Furthermore, the movement and blocking of the actors was well thought out. Particularly, there was a good use of space in a constructive manner. The lighting on the other hand did not noticeably change until the end of the production when Halder was highlighted with the bright lighting. In the beginning of the production the lighting was much softer, warmer, and friendlier than at the conclusion to the play when it was a bright, harsh, and cool light. Though it was not noticeable, light fades were occurring about every three minutes throughout the production. For example, when Halder made a decision that took him to what the Nazis were saying the lighting became harsher. Overall the lighting supported the actions of the play. In addition to the lighting the sound played an important role in the production as well. The piano played when Halder was sharing his inner thoughts, here he would hear the music. His thoughts are scarce until the very end when the music stopped, which is when the band was real, the recorder came on and it was no longer the music played on the piano. This revealed that the piano music was in his head.
I have very mixed feelings about the performance of good. Though I am also an amateur theatre and especially critiquing it, I thought it was well directed. The biggest success of the production was the casting for Halder, Maurice, Helen, and Bok. I felt as though Freddie and Bouller could have been stronger actors, when the actor who played Anne could have toned things down a lot. I am not sure if it was the part of her character flaunt about the stage or not, but she surely accomplished it. I thought that Helen had a beautiful voice. The strengths of the play were definitely in the scenery because it was not distracting, it was simple, along with the casting, for they are what really made the play a success.

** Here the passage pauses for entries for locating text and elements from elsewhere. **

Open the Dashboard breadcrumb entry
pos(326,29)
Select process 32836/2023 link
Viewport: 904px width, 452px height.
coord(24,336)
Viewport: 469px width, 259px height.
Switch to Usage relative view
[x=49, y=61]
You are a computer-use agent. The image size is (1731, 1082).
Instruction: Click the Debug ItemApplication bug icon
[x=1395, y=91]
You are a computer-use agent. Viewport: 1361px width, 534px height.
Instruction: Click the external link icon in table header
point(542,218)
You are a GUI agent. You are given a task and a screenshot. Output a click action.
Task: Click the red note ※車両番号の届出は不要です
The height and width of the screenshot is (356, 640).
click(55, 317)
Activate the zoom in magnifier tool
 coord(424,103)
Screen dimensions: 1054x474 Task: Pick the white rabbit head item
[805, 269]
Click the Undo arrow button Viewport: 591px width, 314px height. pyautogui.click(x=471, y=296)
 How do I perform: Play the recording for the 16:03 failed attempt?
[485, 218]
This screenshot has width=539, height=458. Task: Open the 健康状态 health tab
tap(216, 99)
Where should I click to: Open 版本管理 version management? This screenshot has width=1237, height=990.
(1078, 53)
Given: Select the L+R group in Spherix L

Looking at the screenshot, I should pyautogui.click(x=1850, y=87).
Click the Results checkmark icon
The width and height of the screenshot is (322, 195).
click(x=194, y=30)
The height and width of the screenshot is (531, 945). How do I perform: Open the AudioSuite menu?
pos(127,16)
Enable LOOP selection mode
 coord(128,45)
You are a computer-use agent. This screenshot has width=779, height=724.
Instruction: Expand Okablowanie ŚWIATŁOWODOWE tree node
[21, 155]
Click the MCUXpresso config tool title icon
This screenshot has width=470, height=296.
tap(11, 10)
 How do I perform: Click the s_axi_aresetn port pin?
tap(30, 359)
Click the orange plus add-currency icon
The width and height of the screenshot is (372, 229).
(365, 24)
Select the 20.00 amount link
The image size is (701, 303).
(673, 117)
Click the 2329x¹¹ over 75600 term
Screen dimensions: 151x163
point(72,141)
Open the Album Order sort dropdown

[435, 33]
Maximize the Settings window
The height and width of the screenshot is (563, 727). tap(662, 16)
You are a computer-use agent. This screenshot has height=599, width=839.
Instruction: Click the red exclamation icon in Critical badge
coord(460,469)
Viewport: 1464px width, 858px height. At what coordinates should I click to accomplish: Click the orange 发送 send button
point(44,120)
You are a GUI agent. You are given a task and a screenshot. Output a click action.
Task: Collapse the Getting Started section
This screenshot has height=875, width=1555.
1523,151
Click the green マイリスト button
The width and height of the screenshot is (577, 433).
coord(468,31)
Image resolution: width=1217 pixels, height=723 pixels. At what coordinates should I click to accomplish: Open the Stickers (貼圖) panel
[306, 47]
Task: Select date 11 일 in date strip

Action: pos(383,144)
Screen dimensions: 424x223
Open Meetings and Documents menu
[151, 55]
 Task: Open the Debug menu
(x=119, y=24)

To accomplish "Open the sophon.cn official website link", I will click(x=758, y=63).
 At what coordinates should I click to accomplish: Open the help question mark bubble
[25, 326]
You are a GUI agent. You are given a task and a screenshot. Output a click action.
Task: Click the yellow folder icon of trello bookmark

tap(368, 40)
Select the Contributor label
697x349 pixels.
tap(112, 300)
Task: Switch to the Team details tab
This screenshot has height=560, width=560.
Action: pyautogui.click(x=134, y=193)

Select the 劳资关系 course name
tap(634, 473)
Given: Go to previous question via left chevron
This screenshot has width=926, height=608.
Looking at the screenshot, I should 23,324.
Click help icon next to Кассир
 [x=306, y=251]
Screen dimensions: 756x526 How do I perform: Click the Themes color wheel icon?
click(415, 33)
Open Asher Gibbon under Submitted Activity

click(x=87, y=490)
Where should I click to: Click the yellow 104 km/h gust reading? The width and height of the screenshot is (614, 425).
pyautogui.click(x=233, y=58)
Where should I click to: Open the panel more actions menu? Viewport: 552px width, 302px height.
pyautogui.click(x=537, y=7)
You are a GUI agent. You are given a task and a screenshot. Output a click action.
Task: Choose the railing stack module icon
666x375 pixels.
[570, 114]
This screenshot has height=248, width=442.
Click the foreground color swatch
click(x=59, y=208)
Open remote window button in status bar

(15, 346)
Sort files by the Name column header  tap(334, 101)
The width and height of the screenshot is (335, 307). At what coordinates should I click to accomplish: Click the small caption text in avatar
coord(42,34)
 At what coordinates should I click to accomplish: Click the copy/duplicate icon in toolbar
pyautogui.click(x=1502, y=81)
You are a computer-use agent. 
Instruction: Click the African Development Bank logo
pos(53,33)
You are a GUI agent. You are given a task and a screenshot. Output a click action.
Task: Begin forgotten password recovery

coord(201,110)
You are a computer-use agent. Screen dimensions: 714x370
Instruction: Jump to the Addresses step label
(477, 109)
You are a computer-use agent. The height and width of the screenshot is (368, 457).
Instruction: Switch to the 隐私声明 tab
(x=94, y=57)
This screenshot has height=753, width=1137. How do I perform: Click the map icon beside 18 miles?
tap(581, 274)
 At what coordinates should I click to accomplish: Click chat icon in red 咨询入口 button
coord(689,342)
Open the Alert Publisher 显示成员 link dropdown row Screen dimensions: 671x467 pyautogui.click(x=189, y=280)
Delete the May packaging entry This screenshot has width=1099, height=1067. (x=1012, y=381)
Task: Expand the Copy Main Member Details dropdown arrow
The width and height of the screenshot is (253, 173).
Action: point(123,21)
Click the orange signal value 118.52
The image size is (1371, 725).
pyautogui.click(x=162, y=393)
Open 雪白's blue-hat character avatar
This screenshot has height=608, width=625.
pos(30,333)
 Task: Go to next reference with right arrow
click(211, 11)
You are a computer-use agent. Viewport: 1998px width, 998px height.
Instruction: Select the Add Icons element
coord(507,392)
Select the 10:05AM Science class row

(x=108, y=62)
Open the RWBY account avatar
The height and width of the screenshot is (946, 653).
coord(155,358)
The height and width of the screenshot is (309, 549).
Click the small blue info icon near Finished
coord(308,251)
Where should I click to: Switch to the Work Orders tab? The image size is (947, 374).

I was not really moved by this production, perhaps this is because I was lost a good amount of the time and was trying to figure out the meaning and themes. Since I was so sidetracked throughout the play I believe that is why I was not able to pay enough attention to be moved. However, the production did show me a different side to the Holocaust, one that I had never thought of before. It also gave me a new understanding of the ways in which the Holocaust victims were euthanized. I was especially surprised when Freddie and the piano player lit up in the first act of the play; it was incredibly distracting because of the smoke and appeared to be completely unnecessary. As a result of my frustrations I was unable to thoroughly enjoy the play and was just anticipating the end.